次々に飛んでくるそれを、彼女は生まれ持った運動神経の良さでかわした。急いで逃げようとするが、彼らはそれを許してくれない。
「よけんなよ!ブス!!」
当たらないことに痺れを切らした中の一人が、木箱ごと持ち上げた。
体格も良い彼にとって、それは何の苦にもならなかっただろう。大量の野菜が、辺りにぶち撒けられる。
「……!」
プライムはギュッと目を閉じ、鞄を抱えた。
中には菓子が入っている。せっかく貰ったそれだけは、ダメにしたくなかった。
しかし、野菜は降って来なかった。
いつまでたっても来ない衝撃に、プライムは恐る恐る目を開ける。
「あ…」
「……」
プライムの前には、ガラが立っていた。
彼は野菜の汁まみれになっている。しかも腐っているから、かなりの悪臭だ。
二人の周囲にも、ぐちゃぐちゃになった野菜たちが散乱していた。
高みの子供たちの顔から、血の気が引いた。
「ガラ……」
「おま、お前…なんで……?」
彼は頭の上の瓜を捨てた。
プライムを振り返る。
「ケガは?」
彼女は思わず身を引いた。
その様子で、ガラは大丈夫だと判断した。今度は子供たちに目を向ける。
「てめぇらなぁ……」
「な、何だよ!」
この後のガラの怒鳴り声は、町中に響いたのではないかと思われた。
◆◆◆◆◆◆
いつもこの辺りを回る行商人が、見慣れない団体を見た。
彼らは大きな荷馬車を幾つも随え、街道を我が物顔で進んでいた。
さわらぬ神に、祟りなし。
行商人は街道を外れ、林に身を潜める。
箱状の荷馬車は、布で覆われていた。
彼は以前よく目にした、奴隷運搬用の馬車に似ていると、直感的に思った。
案の定、すれ違う際に、すすり泣くような声が聞こえた。
刹那に。
ほんの一瞬、覆いが風に舞った。
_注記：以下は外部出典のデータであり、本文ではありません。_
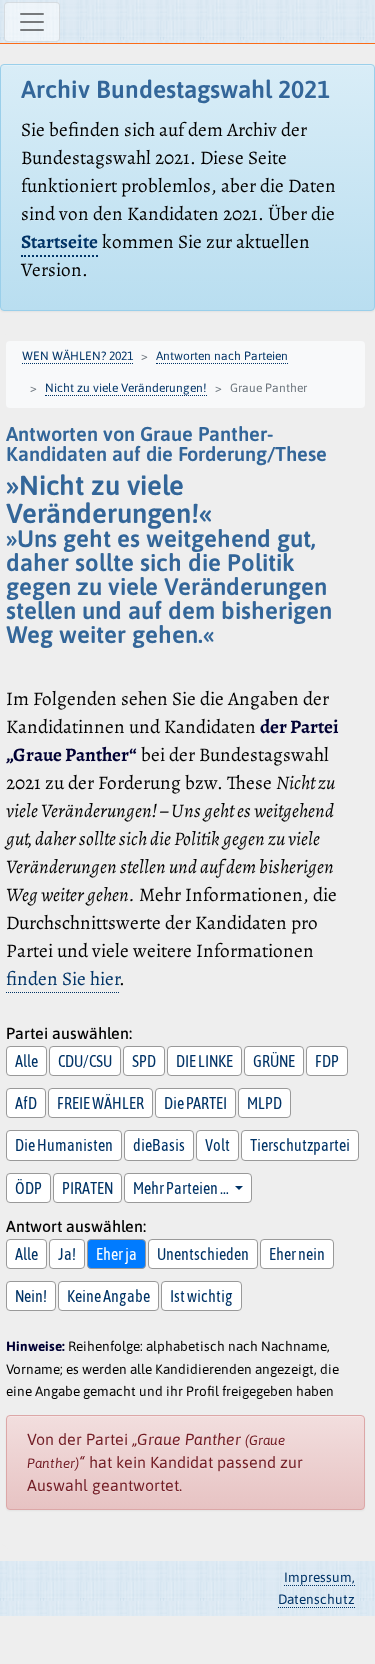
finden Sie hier (62, 978)
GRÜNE (274, 1061)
中に乗せられた人影が姿を現す。
「ありゃあ……」
団体が去った後、行商人は林から飛び出した。
「水妖じゃねぇか」
行商人は身を震わせる。
彼が昔住んでいた村にも、水妖の女性が居た。
彼女は人間の夫と共に、幸せな生活を営んでいたのだが……
「あの先にゃあ…確か、ミンスの町が……」
行商人は慌てて走り出した。
彼がかつて住んでいた村。
そこは、水妖に滅ぼされた。
彼らは女性を連れ戻すため、夫を殺し、村を破壊した。
行商人は必死の形相を浮かべていた。
「あの町にゃ、あの坊ちゃんが」
彼は村の最期を思い出し、必死で駆け続けた。